## YOUR TASK
Restate word for word, and only, the lines that extend from the line containing "The height and width of the screenshot is (812, 1470)." through the end of the records below.

#####

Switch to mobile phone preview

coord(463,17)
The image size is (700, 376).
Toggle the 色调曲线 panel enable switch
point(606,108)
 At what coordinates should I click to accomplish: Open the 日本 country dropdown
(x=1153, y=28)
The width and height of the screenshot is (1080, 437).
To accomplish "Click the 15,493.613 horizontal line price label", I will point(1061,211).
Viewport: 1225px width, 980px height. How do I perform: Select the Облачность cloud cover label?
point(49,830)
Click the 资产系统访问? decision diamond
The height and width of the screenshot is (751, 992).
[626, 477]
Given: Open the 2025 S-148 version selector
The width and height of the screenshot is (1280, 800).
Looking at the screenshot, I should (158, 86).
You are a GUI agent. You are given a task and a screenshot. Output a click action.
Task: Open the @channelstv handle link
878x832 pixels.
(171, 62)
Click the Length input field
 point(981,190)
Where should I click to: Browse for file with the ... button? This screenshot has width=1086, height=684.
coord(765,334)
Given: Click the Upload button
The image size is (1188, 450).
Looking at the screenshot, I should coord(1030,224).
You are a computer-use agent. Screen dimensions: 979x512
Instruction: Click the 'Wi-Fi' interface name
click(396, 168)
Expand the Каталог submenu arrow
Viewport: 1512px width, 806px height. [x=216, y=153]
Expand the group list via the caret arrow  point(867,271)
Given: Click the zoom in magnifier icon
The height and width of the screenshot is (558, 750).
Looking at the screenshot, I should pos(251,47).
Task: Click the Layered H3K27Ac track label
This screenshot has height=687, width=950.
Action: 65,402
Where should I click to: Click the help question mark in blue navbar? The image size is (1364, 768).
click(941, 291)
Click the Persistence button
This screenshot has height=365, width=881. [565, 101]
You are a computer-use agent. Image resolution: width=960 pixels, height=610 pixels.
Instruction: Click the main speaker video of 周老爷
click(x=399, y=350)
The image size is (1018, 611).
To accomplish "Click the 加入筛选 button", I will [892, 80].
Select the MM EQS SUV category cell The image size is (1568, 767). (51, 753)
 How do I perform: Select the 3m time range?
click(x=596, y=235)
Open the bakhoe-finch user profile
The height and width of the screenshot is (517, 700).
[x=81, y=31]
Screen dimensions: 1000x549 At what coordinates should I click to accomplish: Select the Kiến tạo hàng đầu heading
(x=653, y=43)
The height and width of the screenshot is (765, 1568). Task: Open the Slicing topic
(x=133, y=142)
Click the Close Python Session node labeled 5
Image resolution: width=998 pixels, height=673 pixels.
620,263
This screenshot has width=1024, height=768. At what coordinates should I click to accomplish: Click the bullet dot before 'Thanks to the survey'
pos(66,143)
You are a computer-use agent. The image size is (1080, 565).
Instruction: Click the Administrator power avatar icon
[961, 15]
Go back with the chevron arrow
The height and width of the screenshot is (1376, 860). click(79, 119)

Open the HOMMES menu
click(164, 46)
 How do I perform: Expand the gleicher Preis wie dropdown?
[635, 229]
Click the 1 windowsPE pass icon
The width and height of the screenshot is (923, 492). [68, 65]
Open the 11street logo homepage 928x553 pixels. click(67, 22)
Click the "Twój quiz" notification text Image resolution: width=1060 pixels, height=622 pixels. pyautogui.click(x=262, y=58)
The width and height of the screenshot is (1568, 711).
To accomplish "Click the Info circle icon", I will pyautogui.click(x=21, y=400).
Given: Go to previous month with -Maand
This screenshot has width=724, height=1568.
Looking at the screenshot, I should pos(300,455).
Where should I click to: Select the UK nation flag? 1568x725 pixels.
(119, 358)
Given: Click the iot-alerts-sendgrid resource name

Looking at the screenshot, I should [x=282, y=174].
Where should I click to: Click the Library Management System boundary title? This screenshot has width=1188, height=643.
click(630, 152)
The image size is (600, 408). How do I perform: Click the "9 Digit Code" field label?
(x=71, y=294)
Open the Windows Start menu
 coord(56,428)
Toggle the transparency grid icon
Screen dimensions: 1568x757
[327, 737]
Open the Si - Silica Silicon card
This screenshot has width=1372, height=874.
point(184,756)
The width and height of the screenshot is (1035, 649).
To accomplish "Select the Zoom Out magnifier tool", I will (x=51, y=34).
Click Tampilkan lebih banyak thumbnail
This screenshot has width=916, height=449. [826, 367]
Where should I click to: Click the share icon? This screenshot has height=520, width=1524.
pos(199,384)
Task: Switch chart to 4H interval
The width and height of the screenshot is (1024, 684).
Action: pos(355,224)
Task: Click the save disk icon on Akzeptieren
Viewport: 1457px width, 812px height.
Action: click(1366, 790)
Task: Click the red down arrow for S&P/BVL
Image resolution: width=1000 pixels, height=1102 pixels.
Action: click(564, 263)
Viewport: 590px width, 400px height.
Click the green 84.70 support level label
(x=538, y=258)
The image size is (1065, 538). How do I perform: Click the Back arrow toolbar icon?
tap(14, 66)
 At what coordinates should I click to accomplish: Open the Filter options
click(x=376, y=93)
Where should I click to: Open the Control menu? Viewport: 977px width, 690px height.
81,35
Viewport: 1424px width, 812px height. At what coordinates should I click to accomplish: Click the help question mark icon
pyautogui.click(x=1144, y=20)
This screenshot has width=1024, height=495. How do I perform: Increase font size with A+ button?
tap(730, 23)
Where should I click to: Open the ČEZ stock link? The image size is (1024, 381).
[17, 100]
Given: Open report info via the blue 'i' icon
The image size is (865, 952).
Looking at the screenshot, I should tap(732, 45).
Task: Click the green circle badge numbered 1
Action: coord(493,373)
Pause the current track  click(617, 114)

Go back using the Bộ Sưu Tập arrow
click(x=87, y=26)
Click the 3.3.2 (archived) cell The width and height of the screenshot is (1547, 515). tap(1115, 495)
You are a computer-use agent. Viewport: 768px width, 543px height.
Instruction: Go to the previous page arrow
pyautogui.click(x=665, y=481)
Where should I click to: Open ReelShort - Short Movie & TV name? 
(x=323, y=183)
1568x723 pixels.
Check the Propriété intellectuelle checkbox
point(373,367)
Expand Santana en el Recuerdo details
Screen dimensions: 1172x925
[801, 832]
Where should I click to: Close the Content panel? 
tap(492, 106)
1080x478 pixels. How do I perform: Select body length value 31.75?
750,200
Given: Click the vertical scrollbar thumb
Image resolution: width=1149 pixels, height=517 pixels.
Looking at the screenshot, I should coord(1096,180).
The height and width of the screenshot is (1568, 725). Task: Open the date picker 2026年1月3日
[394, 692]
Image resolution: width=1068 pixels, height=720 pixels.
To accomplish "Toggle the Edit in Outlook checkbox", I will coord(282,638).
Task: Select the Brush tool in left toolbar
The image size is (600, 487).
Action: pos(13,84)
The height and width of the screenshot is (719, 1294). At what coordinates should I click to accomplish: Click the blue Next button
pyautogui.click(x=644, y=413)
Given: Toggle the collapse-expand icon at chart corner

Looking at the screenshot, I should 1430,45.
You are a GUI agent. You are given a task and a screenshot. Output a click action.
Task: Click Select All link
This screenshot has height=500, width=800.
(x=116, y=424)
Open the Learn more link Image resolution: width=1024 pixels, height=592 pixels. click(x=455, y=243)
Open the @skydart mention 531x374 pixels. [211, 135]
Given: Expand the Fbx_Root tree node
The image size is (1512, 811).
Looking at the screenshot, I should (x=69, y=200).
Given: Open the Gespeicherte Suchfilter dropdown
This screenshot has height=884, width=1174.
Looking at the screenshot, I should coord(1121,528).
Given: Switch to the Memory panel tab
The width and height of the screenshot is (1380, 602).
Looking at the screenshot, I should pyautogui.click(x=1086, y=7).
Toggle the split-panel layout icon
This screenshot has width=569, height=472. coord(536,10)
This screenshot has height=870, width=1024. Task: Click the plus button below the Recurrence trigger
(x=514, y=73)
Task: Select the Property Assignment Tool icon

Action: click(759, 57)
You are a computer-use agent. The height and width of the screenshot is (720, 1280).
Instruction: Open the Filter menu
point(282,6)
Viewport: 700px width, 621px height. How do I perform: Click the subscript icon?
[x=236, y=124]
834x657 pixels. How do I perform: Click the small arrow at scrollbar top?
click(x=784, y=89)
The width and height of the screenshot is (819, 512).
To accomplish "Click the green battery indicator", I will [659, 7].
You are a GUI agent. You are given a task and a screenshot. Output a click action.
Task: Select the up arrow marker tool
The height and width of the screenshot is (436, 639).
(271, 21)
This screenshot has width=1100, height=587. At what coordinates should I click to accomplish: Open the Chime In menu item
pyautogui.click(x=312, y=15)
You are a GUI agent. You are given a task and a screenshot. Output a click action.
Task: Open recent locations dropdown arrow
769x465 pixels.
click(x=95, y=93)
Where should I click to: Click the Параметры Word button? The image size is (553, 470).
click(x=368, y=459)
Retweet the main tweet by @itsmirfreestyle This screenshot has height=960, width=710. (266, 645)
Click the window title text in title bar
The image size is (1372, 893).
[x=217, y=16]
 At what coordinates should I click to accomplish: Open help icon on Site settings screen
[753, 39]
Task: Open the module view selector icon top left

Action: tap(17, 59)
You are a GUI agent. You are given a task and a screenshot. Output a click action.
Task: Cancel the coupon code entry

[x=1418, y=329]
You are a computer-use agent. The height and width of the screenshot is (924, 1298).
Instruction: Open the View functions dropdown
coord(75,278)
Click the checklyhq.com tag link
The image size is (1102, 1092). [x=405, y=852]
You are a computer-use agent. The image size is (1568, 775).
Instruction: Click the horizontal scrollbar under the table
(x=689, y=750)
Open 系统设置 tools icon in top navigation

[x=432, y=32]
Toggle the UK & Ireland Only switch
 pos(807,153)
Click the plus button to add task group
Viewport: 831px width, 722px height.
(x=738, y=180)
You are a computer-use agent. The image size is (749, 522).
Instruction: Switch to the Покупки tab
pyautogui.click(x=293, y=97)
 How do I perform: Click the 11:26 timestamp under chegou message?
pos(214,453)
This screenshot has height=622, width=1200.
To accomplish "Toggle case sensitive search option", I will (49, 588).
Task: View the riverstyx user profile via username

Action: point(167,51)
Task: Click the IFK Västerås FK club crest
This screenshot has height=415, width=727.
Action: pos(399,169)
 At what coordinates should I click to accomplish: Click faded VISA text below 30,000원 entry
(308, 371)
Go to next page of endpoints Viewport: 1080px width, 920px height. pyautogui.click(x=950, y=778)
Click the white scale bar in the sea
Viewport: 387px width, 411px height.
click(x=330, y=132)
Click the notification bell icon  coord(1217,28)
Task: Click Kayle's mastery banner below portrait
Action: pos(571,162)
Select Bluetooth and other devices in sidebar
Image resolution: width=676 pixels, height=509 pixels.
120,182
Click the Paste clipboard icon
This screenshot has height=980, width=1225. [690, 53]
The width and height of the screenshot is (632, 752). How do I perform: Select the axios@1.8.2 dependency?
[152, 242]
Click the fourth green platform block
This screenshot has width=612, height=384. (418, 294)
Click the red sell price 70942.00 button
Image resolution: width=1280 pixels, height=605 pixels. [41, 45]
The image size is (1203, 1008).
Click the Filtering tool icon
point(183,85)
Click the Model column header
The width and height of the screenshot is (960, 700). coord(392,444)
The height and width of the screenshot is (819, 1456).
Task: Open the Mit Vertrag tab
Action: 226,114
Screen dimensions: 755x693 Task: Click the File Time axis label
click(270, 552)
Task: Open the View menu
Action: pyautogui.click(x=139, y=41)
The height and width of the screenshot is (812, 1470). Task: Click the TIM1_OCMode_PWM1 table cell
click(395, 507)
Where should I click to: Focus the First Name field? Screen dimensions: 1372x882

#####

## TASK OUTPUT
The height and width of the screenshot is (812, 1470). Task: Click the TIM1_OCMode_PWM1 table cell
click(395, 507)
Where should I click to: Focus the First Name field? Screen dimensions: 1372x882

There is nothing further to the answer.